## Basic modules

In [1]:
import numpy as np
import os
import scipy

# misc utility functions
import utils.misc as misc

# load model definitions
from utils.loader import ModelLoader

# sklearn
from sklearn.svm import LinearSVC

# ignore convergence warnings from sklearn
import warnings
import sklearn.exceptions
warnings.filterwarnings("ignore", category=sklearn.exceptions.ConvergenceWarning)

# pytorch
import torch
import torch.nn as nn
import torch.nn.functional as F
import torch.optim as optim
import torchvision
from torchvision import datasets, models, transforms

# pandas
import pandas as pd

# matplotlib
import matplotlib.pyplot as plt
%matplotlib inline
%config InlineBackend.figure_format = 'retina'

# seaborn
import seaborn as sns
sns.set()

# pickle
import pickle

# cv2
import cv2
from PIL import Image

# Some more magic so that the notebook will reload external python modules;
# see http://stackoverflow.com/questions/1907993/autoreload-of-modules-in-ipython
%load_ext autoreload
%autoreload 2

## Reading data

The neural-activation (*in pickle format*) data consists of an organized dictionary with the following entries:

* `images_paths`: numpy array containing paths to all the 1960 images
* `image_ctg`: numpy array containing class labels from 0 -> 6
* `image_splits` : 1960 x 10 numpy array containing 10 80:20 train:val splits used in the paper.
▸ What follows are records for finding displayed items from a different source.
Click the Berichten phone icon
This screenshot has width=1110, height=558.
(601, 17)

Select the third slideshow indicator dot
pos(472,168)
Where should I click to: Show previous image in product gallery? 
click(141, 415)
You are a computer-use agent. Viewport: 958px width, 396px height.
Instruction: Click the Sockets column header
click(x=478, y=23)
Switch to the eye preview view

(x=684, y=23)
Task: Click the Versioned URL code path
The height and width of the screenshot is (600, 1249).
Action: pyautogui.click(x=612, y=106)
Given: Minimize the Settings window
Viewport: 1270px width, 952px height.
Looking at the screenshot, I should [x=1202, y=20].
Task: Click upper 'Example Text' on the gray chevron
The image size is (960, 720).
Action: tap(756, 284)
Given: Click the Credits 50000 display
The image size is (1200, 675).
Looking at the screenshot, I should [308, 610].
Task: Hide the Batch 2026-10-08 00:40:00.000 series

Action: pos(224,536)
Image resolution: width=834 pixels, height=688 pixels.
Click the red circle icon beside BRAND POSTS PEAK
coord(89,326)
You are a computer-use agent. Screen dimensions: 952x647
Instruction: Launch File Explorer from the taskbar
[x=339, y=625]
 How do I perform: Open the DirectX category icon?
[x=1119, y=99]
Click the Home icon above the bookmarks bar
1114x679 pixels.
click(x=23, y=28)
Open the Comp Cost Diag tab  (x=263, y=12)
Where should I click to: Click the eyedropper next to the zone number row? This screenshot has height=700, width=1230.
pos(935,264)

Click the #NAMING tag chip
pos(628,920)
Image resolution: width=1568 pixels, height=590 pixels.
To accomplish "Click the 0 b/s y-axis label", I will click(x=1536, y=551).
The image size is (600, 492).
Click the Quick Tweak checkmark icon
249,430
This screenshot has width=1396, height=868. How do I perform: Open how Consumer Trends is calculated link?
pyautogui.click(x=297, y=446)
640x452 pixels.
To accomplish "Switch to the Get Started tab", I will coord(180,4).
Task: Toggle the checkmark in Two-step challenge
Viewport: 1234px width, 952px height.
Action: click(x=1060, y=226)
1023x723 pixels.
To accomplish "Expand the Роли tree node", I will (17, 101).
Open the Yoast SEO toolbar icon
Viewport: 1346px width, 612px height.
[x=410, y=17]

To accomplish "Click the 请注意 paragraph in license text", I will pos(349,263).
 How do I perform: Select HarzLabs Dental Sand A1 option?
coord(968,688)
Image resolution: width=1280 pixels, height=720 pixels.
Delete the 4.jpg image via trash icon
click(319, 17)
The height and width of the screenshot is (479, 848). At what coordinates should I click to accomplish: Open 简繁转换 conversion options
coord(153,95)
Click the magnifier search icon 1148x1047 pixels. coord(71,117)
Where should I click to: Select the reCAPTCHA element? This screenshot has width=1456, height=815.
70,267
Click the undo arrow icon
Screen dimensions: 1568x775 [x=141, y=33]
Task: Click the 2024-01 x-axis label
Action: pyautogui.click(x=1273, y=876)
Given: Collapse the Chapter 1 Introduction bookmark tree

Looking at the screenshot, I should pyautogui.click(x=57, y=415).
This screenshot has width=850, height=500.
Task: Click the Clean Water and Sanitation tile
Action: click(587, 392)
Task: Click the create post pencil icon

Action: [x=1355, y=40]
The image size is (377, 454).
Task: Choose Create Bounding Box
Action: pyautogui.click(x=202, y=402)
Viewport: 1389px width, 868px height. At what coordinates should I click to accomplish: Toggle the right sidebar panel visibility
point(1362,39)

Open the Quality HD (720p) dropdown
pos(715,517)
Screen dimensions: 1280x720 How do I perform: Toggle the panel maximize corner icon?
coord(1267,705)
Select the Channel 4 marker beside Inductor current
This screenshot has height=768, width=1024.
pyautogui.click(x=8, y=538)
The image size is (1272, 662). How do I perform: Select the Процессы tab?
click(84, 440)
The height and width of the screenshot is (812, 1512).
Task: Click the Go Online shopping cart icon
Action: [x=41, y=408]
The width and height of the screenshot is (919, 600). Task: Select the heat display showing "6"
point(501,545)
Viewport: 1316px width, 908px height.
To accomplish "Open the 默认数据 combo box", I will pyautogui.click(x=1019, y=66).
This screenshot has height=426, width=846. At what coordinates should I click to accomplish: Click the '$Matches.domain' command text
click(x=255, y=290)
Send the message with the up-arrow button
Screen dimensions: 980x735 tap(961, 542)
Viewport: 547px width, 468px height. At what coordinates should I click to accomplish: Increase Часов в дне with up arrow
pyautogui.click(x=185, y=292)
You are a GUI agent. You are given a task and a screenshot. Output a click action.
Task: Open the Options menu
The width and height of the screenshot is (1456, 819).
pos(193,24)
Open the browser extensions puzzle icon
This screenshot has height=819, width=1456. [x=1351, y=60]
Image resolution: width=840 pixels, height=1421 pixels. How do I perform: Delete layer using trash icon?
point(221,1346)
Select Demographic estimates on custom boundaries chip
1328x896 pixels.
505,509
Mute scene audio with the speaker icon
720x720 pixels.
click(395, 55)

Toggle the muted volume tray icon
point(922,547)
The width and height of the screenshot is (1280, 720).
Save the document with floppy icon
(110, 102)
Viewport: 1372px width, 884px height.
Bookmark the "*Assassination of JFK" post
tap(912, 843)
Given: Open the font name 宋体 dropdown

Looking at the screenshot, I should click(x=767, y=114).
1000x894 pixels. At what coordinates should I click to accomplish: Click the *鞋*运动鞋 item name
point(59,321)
Though I generate my own validation splits for computing the sit scores
* `features`: 168 dimensional(for multi-unit) neural_features for all the images i.e 1960 x 168 numpy array
* `categ_name_map`: dictionary mapping from numeric class label to class name e.g. face, animal etc.

The dataset consists of images belonging to 7 classes and 49 object types. The image paths are arranged in an order such that the images belonging to a particular object type are together. There are 40 images per object in the dataset, so images [1 - 40] belong to object 1, images [41 - 80] belong to object 2 and so on.

In [2]:
data_path = 'data/PLoSCB2014_data_20141216'
with open('data/PLoSCB2014_data_20141216/NeuralData_IT_multiunits.pkl','rb') as f:
    data = pickle.load(f)

In [3]:
# Detect if we have a GPU available
device = torch.device("cuda:0" if torch.cuda.is_available() else "cpu")

## Preparing Input Images

For feeding the cadieu dataset images to the pretrained CNNs, we need to preprocess the images with appropriate reshaping, normalization and other data augmentation steps. In addition, we also need to convert the images to tensors, in order to use pytorch.

In [4]:
# read cadieu dataset images
X = misc.read_images(data['image_paths'],data_path=data_path)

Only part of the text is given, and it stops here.